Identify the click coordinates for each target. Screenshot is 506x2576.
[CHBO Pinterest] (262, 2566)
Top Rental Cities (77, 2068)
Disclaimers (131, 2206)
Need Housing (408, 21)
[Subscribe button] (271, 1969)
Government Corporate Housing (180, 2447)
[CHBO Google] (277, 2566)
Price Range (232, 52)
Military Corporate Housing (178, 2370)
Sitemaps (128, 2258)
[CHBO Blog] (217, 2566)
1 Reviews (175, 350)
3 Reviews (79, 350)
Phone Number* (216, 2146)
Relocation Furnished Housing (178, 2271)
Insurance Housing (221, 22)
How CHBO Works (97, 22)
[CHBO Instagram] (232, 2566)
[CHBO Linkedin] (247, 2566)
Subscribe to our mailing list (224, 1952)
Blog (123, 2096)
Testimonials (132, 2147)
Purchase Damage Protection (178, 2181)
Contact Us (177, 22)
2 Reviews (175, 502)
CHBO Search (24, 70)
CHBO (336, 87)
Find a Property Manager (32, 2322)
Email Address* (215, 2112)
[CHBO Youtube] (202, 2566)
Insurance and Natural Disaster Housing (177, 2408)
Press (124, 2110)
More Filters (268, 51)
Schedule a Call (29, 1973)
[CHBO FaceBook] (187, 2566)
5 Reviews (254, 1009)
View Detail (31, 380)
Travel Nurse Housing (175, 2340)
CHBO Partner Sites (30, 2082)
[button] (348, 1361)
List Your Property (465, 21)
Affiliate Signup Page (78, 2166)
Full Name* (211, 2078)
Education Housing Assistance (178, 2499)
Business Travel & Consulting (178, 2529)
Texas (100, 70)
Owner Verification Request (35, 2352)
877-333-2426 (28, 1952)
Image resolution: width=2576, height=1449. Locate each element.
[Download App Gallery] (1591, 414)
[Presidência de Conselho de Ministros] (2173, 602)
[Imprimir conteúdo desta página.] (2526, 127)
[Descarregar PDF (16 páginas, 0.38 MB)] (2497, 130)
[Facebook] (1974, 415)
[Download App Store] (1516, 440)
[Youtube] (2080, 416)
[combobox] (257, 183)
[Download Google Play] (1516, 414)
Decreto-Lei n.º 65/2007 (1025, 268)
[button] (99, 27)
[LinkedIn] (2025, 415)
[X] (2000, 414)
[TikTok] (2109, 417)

***

▶ _Problem requirements_:
Restate the data exactly, keeping every line intact.

▶ _Output for this task_:
Identify the click coordinates for each target. Screenshot is 506x2576.
[CHBO Pinterest] (262, 2566)
Top Rental Cities (77, 2068)
Disclaimers (131, 2206)
Need Housing (408, 21)
[Subscribe button] (271, 1969)
Government Corporate Housing (180, 2447)
[CHBO Google] (277, 2566)
Price Range (232, 52)
Military Corporate Housing (178, 2370)
Sitemaps (128, 2258)
[CHBO Blog] (217, 2566)
1 Reviews (175, 350)
3 Reviews (79, 350)
Phone Number* (216, 2146)
Relocation Furnished Housing (178, 2271)
Insurance Housing (221, 22)
How CHBO Works (97, 22)
[CHBO Instagram] (232, 2566)
[CHBO Linkedin] (247, 2566)
Subscribe to our mailing list (224, 1952)
Blog (123, 2096)
Testimonials (132, 2147)
Purchase Damage Protection (178, 2181)
Contact Us (177, 22)
2 Reviews (175, 502)
CHBO Search (24, 70)
CHBO (336, 87)
Find a Property Manager (32, 2322)
Email Address* (215, 2112)
[CHBO Youtube] (202, 2566)
Insurance and Natural Disaster Housing (177, 2408)
Press (124, 2110)
More Filters (268, 51)
Schedule a Call (29, 1973)
[CHBO FaceBook] (187, 2566)
5 Reviews (254, 1009)
View Detail (31, 380)
Travel Nurse Housing (175, 2340)
CHBO Partner Sites (30, 2082)
[button] (348, 1361)
List Your Property (465, 21)
Affiliate Signup Page (78, 2166)
Full Name* (211, 2078)
Education Housing Assistance (178, 2499)
Business Travel & Consulting (178, 2529)
Texas (100, 70)
Owner Verification Request (35, 2352)
877-333-2426 (28, 1952)
Image resolution: width=2576, height=1449. Locate each element.
[Download App Gallery] (1591, 414)
[Presidência de Conselho de Ministros] (2173, 602)
[Imprimir conteúdo desta página.] (2526, 127)
[Descarregar PDF (16 páginas, 0.38 MB)] (2497, 130)
[Facebook] (1974, 415)
[Download App Store] (1516, 440)
[Youtube] (2080, 416)
[combobox] (257, 183)
[Download Google Play] (1516, 414)
Decreto-Lei n.º 65/2007 (1025, 268)
[button] (99, 27)
[LinkedIn] (2025, 415)
[X] (2000, 414)
[TikTok] (2109, 417)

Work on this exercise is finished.